Vorbereitungsstart in Marbella für das Team von Thorsten Fink. Für den dienstältesten Hamburger Profi wird es das finale HSV-Trainingslager.

Marbella. Per Skjelbred darf sich in den kommenden sieben Nächten auf etwas gefasst machen. Der Mittelfeldmann muss sich im Wintertrainingslager des HSV im traumhaft gelegenen Guadalpin Banus Hotel in Marbella mit David Jarolim ein Zimmer teilen. Ein Zimmerpartner, der an sich noch keinen Schrecken verbreiten mag, könnte man meinen. Wäre da nicht eine entscheidende Kleinigkeit, die dem Norweger vor dem Bezug der Zimmer am Mittag niemand verraten wollte: "Ich bin ein echter Schnarcher. In den letzten Trainingslagern hatte ich sogar ein Einzelzimmer", berichtet Jarolim mit einem Schmunzeln.
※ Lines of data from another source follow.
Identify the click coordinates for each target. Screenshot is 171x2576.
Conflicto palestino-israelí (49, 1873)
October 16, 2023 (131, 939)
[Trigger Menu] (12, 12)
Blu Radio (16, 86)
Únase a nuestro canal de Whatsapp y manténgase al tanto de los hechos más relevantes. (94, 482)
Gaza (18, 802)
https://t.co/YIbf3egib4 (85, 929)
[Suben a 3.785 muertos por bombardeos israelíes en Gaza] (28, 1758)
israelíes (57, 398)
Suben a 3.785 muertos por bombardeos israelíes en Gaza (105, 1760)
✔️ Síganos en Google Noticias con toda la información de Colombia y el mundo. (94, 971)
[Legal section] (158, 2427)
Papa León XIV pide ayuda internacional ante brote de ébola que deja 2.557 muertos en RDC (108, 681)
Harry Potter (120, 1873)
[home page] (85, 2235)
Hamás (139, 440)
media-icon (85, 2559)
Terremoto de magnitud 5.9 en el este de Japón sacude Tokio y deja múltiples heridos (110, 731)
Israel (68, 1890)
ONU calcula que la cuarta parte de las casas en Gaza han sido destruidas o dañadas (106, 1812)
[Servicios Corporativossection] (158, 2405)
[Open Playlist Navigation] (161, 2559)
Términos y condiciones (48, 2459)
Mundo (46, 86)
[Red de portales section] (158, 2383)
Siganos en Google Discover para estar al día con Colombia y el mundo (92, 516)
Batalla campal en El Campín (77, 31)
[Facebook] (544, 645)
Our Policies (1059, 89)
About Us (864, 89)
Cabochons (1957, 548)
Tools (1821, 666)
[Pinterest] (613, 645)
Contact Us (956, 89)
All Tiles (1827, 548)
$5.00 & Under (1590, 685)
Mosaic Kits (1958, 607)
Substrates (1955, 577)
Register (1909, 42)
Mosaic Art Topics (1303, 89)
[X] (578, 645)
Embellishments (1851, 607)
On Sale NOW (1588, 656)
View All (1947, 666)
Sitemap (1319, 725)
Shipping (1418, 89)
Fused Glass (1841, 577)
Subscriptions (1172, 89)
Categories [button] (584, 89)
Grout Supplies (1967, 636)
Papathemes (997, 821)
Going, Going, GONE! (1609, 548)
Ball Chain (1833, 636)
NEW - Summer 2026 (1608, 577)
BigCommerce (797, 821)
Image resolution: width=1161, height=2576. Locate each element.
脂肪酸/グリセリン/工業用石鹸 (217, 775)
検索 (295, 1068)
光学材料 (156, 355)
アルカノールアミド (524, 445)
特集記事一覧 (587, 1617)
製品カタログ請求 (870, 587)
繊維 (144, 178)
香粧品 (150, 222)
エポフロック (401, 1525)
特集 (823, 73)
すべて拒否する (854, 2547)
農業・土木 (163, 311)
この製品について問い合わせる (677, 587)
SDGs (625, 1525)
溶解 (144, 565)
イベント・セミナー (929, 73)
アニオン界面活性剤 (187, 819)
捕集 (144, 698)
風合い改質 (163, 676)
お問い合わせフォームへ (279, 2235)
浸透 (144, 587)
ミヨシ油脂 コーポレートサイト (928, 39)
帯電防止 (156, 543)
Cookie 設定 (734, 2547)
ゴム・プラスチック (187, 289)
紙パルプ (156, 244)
Schnarchen hin oder her, Jarolim hat sich vorgenommen, die acht Tage in Andalusien zu genießen. Für den Tschechen ist es das zwölfte HSV-Trainingslager - und mit großer Sicherheit sein letztes. "Im Fußball sollte man niemals nie sagen, aber derzeit sieht es wohl so aus", sagt Jarolim. In neun Jahren beim HSV hat der dienstälteste Hamburger neun Chef- und drei Interimstrainer erlebt, drei Sportchefs und mindestens viermal so viele Fast-Sportchefs, sowie Trainingslager in so ziemlich allen Teilen Europas und sogar darüber hinaus. "Mein schönstes Trainingslager war unser erster Trip nach Dubai. Ich bin zuvor noch nie in so einer Stadt gewesen, fand das alles sehr spannend", sagt Jarolim, bei dem fast so etwas wie Wehmut auf seiner wohl letzten HSV-Dienstreise aufkommt: "Wenn man so lange wie ich bei nur einem Verein gespielt hat, hat man die Raute im Herzen. Mir fällt es schwer, nur darüber nachzudenken, früher oder später für einen anderen Klub zu spielen."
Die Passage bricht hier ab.